Output the entries without any change, from the start through the line containing "This screenshot has".

(Extracted data entries)
****************

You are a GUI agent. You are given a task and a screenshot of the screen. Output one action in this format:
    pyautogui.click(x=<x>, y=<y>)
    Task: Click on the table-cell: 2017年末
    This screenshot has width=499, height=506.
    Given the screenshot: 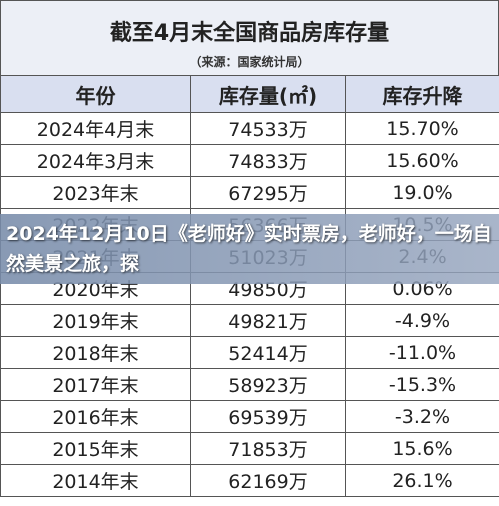 What is the action you would take?
    pyautogui.click(x=96, y=384)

****************

• Exercise solution:
You are a GUI agent. You are given a task and a screenshot of the screen. Output one action in this format:
    pyautogui.click(x=<x>, y=<y>)
    Task: Click on the table-cell: 2017年末
    This screenshot has width=499, height=506.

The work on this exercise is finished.